**DIRECTIONS FOR THIS TASK**
Put the lines of the records from the line containing "doll (147, 417)" through the line containing "[Go to MaxPreps Instagram page] (113, 635)" into a JSON list of strings, one string per line and no blank lines. Include only that stretch, with both end lines.

(Text and item location records)
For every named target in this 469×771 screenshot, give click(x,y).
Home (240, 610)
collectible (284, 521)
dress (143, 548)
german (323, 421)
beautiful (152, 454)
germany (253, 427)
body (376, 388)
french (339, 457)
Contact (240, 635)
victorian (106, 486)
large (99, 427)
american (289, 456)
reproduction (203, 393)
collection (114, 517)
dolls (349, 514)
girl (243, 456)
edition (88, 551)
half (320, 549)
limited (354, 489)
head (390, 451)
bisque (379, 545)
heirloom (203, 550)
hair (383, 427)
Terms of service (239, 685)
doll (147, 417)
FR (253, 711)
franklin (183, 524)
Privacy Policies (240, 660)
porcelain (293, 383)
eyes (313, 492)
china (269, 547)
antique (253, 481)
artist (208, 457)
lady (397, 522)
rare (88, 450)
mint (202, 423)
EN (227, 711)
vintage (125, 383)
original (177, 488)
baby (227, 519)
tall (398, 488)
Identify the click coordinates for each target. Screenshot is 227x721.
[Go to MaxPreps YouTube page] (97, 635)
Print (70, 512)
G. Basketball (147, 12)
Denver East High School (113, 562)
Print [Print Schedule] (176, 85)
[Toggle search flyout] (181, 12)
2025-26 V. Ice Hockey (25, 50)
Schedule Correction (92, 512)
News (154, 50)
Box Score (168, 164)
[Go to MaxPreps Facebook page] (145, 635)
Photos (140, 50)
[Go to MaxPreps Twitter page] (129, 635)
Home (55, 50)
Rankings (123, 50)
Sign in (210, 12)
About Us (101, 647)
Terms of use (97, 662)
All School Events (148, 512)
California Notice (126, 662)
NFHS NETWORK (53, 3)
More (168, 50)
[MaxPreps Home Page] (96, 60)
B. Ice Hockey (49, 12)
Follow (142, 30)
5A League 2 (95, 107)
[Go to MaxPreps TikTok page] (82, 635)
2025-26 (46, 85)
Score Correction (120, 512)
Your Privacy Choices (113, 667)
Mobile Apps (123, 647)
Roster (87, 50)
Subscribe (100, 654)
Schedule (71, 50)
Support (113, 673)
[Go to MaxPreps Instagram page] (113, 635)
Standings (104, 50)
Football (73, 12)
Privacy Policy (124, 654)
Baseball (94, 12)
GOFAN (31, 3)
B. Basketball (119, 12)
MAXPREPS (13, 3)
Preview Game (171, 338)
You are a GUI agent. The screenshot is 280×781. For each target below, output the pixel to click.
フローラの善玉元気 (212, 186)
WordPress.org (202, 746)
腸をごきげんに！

**THE SOLUTION**
[
  "doll (147, 417)",
  "FR (253, 711)",
  "franklin (183, 524)",
  "Privacy Policies (240, 660)",
  "porcelain (293, 383)",
  "eyes (313, 492)",
  "china (269, 547)",
  "antique (253, 481)",
  "artist (208, 457)",
  "lady (397, 522)",
  "rare (88, 450)",
  "mint (202, 423)",
  "EN (227, 711)",
  "vintage (125, 383)",
  "original (177, 488)",
  "baby (227, 519)",
  "tall (398, 488)",
  "Identify the click coordinates for each target. Screenshot is 227x721.",
  "[Go to MaxPreps YouTube page] (97, 635)",
  "Print (70, 512)",
  "G. Basketball (147, 12)",
  "Denver East High School (113, 562)",
  "Print [Print Schedule] (176, 85)",
  "[Toggle search flyout] (181, 12)",
  "2025-26 V. Ice Hockey (25, 50)",
  "Schedule Correction (92, 512)",
  "News (154, 50)",
  "Box Score (168, 164)",
  "[Go to MaxPreps Facebook page] (145, 635)",
  "Photos (140, 50)",
  "[Go to MaxPreps Twitter page] (129, 635)",
  "Home (55, 50)",
  "Rankings (123, 50)",
  "Sign in (210, 12)",
  "About Us (101, 647)",
  "Terms of use (97, 662)",
  "All School Events (148, 512)",
  "California Notice (126, 662)",
  "NFHS NETWORK (53, 3)",
  "More (168, 50)",
  "[MaxPreps Home Page] (96, 60)",
  "B. Ice Hockey (49, 12)",
  "Follow (142, 30)",
  "5A League 2 (95, 107)",
  "[Go to MaxPreps TikTok page] (82, 635)",
  "2025-26 (46, 85)",
  "Score Correction (120, 512)",
  "Your Privacy Choices (113, 667)",
  "Mobile Apps (123, 647)",
  "Roster (87, 50)",
  "Subscribe (100, 654)",
  "Schedule (71, 50)",
  "Support (113, 673)",
  "[Go to MaxPreps Instagram page] (113, 635)"
]